* _EXERCISE INSTRUCTIONS_
In how many lines of the entries below does "white" appear? Give only the number.

[Stored data entries]
════════════════
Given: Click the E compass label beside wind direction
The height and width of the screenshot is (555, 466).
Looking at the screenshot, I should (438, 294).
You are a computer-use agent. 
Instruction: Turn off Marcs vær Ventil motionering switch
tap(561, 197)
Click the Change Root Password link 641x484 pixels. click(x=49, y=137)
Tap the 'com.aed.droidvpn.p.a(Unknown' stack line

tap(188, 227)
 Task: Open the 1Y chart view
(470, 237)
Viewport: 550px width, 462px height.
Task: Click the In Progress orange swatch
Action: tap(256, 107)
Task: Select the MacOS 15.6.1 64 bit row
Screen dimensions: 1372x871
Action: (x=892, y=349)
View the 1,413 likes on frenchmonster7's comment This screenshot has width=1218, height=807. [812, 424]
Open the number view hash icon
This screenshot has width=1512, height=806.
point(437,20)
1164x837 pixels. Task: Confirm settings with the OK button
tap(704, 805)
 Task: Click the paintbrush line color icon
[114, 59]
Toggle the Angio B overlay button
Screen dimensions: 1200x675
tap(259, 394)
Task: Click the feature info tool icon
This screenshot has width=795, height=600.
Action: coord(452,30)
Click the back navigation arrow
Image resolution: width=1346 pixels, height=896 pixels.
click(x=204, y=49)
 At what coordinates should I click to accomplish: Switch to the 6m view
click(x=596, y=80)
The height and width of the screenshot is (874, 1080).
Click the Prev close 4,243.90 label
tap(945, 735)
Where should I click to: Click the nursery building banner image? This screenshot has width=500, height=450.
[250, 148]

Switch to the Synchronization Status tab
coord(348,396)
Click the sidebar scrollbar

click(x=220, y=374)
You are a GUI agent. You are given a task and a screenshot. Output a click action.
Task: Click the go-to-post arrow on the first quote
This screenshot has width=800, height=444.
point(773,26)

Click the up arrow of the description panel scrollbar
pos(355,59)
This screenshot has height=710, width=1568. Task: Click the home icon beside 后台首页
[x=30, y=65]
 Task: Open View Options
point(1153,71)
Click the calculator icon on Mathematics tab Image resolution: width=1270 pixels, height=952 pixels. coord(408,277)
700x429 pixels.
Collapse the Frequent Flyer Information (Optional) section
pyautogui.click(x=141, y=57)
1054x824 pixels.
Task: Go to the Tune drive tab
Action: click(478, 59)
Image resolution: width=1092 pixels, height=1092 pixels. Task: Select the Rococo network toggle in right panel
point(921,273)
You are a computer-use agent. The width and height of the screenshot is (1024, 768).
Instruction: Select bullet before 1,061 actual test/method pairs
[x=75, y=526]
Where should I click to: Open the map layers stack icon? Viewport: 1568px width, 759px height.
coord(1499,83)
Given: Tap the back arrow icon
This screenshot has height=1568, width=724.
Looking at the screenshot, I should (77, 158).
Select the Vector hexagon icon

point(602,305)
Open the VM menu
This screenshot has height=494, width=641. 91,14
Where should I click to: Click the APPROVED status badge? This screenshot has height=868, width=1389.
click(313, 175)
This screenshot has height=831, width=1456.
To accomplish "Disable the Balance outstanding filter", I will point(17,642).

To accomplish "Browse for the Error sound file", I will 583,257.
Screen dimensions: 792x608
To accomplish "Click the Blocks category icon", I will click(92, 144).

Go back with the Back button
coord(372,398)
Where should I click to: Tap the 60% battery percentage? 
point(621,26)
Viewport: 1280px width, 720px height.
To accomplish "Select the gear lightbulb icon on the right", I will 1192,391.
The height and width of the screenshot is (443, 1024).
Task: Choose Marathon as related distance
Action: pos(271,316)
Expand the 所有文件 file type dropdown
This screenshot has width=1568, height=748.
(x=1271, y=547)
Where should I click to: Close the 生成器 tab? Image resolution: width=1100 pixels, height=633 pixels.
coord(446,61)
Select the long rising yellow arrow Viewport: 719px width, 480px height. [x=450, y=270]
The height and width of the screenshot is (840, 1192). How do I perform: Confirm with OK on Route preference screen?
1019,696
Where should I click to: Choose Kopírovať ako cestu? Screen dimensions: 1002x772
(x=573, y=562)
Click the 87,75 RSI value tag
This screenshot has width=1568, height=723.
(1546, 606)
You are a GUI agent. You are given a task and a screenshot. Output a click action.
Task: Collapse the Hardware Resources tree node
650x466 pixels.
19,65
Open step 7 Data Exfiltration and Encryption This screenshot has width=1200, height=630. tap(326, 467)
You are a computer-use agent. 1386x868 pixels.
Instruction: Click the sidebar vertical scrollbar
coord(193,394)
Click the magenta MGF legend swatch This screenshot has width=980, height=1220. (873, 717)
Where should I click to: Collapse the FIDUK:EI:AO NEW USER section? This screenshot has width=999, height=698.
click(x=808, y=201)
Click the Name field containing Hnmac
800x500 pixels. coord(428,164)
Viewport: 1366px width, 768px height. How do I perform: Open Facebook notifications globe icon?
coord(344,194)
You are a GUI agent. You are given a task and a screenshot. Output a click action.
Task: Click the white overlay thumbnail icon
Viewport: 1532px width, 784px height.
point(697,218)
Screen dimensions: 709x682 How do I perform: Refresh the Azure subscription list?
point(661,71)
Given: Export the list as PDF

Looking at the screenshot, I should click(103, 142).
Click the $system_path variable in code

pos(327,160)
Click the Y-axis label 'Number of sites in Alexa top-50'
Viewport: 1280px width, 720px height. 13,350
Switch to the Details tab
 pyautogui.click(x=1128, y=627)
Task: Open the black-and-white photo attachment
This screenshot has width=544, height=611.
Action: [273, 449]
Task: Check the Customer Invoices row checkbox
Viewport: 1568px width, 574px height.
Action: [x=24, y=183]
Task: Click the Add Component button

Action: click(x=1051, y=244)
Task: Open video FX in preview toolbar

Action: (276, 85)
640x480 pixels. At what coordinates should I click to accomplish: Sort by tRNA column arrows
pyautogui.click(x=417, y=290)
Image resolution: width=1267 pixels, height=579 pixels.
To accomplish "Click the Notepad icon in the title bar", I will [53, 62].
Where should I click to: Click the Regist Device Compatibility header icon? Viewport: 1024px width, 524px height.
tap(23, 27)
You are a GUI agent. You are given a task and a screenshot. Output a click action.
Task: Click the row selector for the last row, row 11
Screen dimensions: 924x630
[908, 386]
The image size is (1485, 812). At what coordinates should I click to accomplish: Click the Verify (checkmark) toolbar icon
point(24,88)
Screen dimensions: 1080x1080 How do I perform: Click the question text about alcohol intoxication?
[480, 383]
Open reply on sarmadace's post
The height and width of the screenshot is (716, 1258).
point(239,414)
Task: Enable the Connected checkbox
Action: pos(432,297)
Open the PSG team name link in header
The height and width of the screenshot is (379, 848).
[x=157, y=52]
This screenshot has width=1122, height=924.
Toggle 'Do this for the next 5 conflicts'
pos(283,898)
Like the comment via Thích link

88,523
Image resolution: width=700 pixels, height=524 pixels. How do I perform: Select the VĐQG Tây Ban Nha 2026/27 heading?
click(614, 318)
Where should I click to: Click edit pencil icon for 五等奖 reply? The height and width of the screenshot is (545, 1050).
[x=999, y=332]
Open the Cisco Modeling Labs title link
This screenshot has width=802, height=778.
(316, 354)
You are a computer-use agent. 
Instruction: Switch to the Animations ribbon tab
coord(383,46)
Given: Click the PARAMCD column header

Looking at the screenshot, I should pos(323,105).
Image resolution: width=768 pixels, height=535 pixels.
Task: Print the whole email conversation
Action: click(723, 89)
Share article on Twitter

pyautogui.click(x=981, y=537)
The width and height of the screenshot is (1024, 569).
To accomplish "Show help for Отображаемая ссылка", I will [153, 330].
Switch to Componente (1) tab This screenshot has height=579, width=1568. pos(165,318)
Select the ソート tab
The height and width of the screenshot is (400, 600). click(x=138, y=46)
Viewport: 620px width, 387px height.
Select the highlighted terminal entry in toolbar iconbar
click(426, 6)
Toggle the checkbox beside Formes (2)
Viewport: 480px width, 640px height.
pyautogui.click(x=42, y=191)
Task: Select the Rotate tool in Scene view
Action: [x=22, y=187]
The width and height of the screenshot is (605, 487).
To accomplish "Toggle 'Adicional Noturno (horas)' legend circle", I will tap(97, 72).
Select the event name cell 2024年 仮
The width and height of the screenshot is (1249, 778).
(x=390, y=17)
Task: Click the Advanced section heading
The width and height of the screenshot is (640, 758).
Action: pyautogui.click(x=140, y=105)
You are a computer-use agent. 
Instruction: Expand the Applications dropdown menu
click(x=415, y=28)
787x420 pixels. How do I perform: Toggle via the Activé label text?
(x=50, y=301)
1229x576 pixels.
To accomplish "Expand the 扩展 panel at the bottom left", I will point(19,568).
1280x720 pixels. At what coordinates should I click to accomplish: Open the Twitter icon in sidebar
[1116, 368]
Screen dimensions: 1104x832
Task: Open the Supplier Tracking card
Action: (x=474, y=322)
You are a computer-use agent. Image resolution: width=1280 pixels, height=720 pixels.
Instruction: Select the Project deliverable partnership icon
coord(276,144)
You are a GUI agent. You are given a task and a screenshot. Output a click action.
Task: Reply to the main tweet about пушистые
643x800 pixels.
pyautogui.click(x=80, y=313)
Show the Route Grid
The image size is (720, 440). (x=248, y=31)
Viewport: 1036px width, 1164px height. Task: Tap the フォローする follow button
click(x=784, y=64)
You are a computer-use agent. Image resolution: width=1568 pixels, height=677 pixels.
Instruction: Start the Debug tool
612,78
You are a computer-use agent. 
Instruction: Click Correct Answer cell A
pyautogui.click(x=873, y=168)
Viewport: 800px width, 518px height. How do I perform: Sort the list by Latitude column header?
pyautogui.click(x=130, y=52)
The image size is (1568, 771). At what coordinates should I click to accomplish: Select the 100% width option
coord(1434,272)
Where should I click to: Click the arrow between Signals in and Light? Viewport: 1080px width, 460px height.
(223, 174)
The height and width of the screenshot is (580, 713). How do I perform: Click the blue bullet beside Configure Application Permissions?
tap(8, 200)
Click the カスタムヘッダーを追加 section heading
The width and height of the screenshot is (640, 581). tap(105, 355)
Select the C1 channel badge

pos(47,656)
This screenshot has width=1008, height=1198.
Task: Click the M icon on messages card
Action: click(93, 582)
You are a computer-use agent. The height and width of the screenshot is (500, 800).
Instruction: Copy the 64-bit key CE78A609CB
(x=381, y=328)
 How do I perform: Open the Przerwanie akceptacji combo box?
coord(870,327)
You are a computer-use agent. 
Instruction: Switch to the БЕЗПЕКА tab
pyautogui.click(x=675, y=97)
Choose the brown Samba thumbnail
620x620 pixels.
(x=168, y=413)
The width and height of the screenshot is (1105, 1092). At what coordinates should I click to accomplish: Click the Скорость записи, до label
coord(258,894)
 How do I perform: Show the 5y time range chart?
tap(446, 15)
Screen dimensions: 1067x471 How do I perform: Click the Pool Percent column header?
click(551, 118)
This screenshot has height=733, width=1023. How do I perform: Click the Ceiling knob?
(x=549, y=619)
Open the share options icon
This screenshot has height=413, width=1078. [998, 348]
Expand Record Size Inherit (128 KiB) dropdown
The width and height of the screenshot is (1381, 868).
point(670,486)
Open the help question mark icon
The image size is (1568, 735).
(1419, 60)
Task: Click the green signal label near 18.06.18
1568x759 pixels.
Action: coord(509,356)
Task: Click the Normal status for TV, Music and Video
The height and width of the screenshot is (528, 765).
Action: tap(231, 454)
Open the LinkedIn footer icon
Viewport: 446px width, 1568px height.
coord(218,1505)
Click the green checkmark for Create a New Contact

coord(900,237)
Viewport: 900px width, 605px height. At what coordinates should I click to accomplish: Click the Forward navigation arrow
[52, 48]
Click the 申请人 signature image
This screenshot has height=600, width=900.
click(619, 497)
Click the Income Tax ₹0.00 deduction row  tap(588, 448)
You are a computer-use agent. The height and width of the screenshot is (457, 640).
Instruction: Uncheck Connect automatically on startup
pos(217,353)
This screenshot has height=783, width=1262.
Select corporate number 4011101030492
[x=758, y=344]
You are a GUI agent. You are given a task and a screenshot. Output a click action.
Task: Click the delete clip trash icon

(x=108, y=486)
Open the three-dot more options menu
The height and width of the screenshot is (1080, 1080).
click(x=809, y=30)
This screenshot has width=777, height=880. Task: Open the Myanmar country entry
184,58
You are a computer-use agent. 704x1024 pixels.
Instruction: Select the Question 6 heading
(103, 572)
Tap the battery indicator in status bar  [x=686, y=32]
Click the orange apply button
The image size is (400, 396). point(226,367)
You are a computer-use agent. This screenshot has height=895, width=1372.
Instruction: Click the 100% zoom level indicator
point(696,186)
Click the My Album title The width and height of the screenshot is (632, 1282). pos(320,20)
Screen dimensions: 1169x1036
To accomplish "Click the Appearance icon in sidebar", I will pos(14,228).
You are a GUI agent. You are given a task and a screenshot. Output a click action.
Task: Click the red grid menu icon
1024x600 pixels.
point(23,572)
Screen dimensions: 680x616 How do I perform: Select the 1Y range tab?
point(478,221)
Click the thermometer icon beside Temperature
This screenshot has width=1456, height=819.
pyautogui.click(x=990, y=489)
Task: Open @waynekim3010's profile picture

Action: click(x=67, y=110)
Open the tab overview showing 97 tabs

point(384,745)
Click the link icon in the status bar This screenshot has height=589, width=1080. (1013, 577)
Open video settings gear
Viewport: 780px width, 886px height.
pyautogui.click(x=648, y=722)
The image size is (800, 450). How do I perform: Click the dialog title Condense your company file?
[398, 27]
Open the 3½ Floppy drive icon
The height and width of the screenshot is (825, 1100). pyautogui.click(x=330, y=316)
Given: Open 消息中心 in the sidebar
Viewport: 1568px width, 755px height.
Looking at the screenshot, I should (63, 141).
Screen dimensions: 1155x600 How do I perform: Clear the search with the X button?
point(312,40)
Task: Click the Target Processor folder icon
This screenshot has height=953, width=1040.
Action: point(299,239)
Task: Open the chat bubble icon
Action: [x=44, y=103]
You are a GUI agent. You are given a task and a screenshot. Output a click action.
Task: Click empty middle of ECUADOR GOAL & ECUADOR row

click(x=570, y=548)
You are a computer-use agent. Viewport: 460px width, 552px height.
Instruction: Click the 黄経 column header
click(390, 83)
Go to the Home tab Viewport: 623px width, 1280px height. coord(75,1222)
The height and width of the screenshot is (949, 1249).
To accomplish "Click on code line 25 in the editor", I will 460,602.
════════════════
* _YOUR SOLUTION_
2